ELABBASSI Hicham

Posted on Apr 17, 2020 • Edited on Dec 10, 2020

Strapi, another use case: Build your own API from any website with Puppeteer

#node #headless #cms #react

The objective of this tutorial is to build a simple job search API with Strapi and Puppeteer. Strapi is an open-source Headless CMS written in NodeJS and Puppeteer is an open-source Headless Browser (Chrome) NodeJS API.

It seems that the time is for headless tools...😆 (Anyway, there is no direct link between Strapi & Puppeteer except the "Headless" word.)

Strapi

Strapi is used to build powerful APIs without efforts. Several features are available in Strapi including CRON tasks configuration (And this is a good thing because we will use them to schedule the Puppeteer script execution).

1. Strapi installation

Well, let's start this tutorial. The first thing we need to do is to install Strapi.

yarn create strapi-app job-api --quickstart

If you don't want to use yarn, there are other possibilities to install Strapi in the documentation.

2. Strapi admin user

This command should install Strapi and open your browser. Then, you will be able to create your admin user.

3. Job Collection type

In the Strapi admin home page, click on the blue button CREATE YOUR FIRST CONTENT-TYPE.

You will be redirected to the collection type creation form.

After that, you will be able to add fields to the Job collection type.

For our basic example, we will need to create five text fields (title, linkedinUrl, companyName, descriptionSnippet, and timeFromNow).

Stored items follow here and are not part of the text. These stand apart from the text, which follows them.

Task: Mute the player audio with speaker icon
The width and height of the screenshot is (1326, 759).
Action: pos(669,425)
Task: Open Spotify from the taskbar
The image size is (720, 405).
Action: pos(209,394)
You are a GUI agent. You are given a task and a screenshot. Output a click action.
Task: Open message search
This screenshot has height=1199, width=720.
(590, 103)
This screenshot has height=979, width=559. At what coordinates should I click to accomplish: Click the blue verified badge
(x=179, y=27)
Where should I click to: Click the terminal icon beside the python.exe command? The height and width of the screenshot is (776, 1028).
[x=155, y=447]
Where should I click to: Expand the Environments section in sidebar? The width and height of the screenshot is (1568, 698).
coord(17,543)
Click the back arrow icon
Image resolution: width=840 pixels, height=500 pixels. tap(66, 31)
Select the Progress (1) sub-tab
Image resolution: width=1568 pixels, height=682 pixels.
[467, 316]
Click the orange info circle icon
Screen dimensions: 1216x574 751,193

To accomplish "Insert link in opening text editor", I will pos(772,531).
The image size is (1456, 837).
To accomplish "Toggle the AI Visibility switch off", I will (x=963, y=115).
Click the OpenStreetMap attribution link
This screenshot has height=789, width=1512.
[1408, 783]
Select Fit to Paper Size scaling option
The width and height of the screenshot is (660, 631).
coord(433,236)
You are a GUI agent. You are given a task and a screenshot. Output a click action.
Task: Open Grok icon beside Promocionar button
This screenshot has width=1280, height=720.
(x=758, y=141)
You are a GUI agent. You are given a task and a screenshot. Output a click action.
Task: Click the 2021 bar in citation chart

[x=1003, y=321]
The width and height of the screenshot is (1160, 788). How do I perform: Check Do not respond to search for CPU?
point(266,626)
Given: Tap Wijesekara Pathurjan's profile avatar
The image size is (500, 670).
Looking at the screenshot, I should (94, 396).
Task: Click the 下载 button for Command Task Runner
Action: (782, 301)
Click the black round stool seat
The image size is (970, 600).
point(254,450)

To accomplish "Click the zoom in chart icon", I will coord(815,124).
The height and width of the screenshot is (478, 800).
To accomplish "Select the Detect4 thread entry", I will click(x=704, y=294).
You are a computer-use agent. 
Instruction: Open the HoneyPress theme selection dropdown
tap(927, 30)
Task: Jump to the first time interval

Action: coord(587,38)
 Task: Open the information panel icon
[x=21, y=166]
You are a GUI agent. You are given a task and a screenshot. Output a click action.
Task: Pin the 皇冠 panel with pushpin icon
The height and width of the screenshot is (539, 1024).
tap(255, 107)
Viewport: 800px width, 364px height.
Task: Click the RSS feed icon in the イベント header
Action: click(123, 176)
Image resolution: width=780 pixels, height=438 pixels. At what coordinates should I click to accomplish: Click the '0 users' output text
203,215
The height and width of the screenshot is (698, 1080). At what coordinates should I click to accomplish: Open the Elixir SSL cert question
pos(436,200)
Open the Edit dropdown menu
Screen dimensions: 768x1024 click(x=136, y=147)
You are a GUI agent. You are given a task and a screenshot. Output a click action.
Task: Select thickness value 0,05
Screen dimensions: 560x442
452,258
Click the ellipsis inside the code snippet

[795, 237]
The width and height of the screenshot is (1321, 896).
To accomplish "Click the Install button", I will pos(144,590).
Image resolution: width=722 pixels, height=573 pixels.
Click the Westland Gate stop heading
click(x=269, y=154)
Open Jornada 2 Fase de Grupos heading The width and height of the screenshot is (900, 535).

Don't forget to click on the Save button to restart the Strapi server

After that, we can put the Strapi admin aside for the moment and open the Strapi repository in an editor.

Strapi CRON task

Firstly, we'll need to enable CRON in the Strapi server configuration.
Open the config/environments/development/server.json file

{
  "host": "localhost",
  "port": 1337,
  "proxy": {
    "enabled": false
  },
  "cron": {
    "enabled": true
  },
  "admin": {
    "autoOpen": false
  }
}

Then let's create the CRON task. Open the ~/job-api/config/functions/cron.js file and replace the content by this

"use strict";
module.exports = {
  // The cron should display "{date} : My super cron task!" at every minute.
  "*/1 * * * *": (date) => {
    console.log(`${date} : My super cron task!\n`);
  },
};

Now, restart the Strapi server and let's see if our cron task is running properly.

yarn develop
yarn run v1.21.1
$ strapi develop

 Project information

┌────────────────────┬──────────────────────────────────────────────────┐
│ Time               │ Thu Apr 16 2020 01:40:49 GMT+0200 (GMT+02:00)    │
│ Launched in        │ 1647 ms                                          │
│ Environment        │ development                                      │
│ Process PID        │ 20988                                            │
│ Version            │ 3.0.0-beta.18.7 (node v10.16.0)                  │
└────────────────────┴──────────────────────────────────────────────────┘

 Actions available

Welcome back!
To manage your project 🚀, go to the administration panel at:
http://localhost:1337/admin

To access the server ⚡️, go to:
http://localhost:1337

Thu Apr 16 2020 01:41:00 GMT+0200 (GMT+02:00) : My super cron task !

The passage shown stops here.